Sous le métro aérien entre les stations Jaurès et Stalingrad à Paris, près d’un millier de migrants luttent actuellement contre des températures caniculaires. Torses nus pour se rafraîchir ou couverts pour se protéger du soleil, ils passent tous leur temps à chercher des zones d’ombre. Malgré un point d’eau installé et les soins apportés par des associations, le quotidien reste particulièrement difficile. Reportage.
Déshydratation, coup de chaud et malaise
Sur place, des associations mettent en place des maraudes et distribuent des bouteilles d’eau, des gourdes ou de la nourriture mais en quantités limitées. Eve Derriennic, coordinatrice de Médecins du Monde à Paris, organise la file d’attente de la dizaine d’hommes qui patientent devant le camion de son association avant d’être reçus par le médecin sur place.
"Le plus fréquent c’est évidemment le coup de chaud ainsi que la déshydratation", s’inquiète-t-elle. "À cause de la chaleur, ils peuvent aussi avoir des infections qui empirent avec la transpiration et le manque d’hygiène.
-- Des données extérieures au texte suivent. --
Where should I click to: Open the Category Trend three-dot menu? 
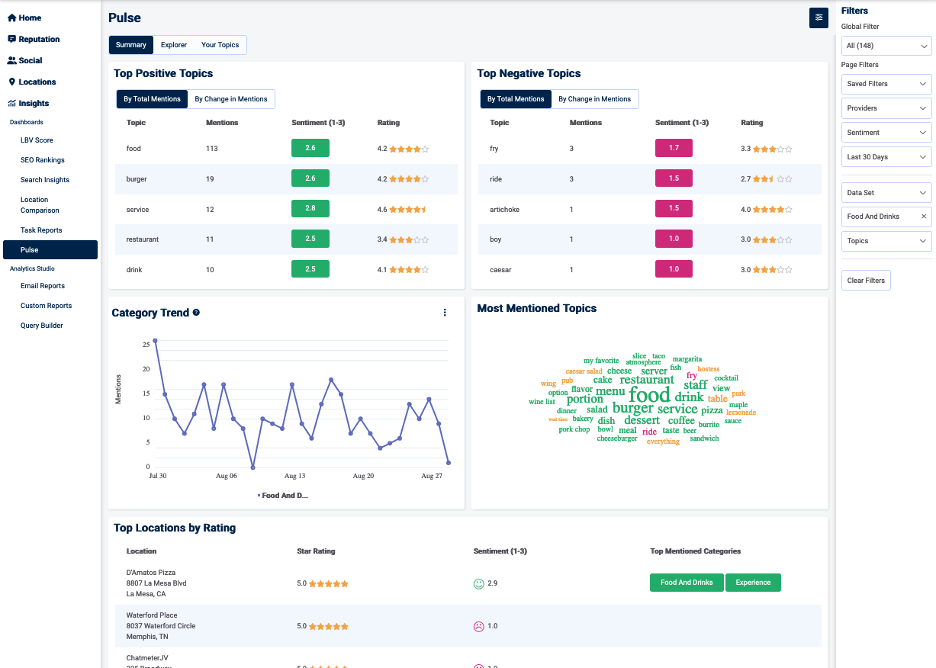(445, 313)
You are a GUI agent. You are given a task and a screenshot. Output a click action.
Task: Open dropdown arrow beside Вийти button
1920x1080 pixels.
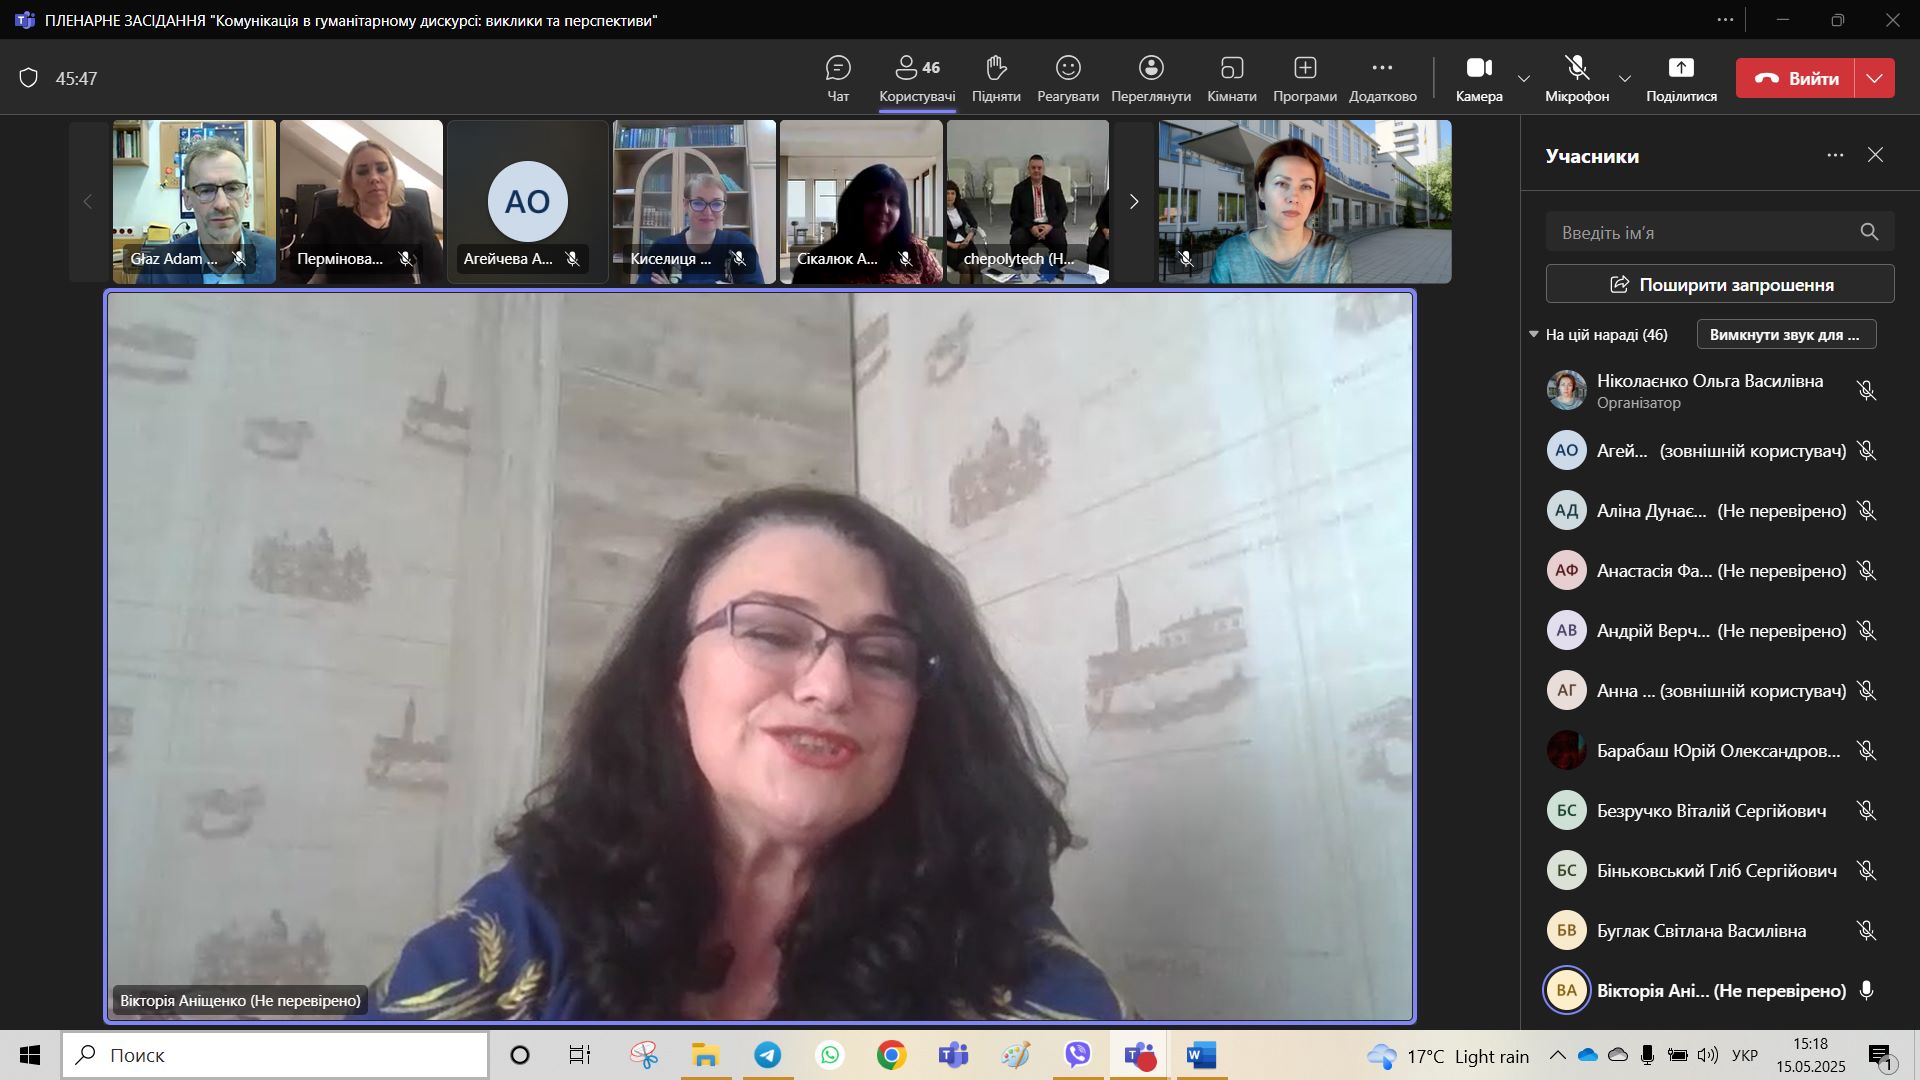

Certains ont des pathologies, comme de l’asthme, décuplé par la chaleur. Nous avons appelé les pompiers [lundi matin, ndlr] car un migrant a fait un malaise. Il était dans sa tente depuis cinq jours sans boire ni manger. C’était un cas d’extrême urgence." (...)
La coordinatrice de Médecins du Monde insiste sur le caractère inédit de la canicule de cette année : "Elle dure dans le temps. C’est ça qui change. Plus ça dure, plus l’organisme se fatigue. La nuit, les températures ne baissent pas, ça change beaucoup de choses".
Au milieu des tentes, des déchets jonchent le sol et les exilés doivent cohabiter avec les pigeons et les rats. Certains n’ont pas d’autres choix que de rester exposés au soleil, faute de place, et s’allongent à moitié nus sur des matelas. Les plus "chanceux" sont ceux qui peuvent se reposer dans leur tente, fermeture éclair ouverte pour laisser passer un peu d’air, ou ceux qui se réunissent en groupe à l’ombre, assis sur des chaises de fortune, quand ce n’est pas à même le sol. (...)
L’épreuve ne touche pas encore à la fin. La météo annonce encore plusieurs jours de canicule avec des températures dépassant les 40°C. Pour Amar, un Soudanais de 30 ans, dont la tente est installée à moins de 10 mètres du robinet d’eau "la chaleur est en fait le dernier de [ses] soucis". Arrivé en France il y a deux semaines, il attend avec anxiété son entretien pour sa demande d’asile. "J’ai souffert et je souffre encore de bien d’autres choses pour me soucier de la température".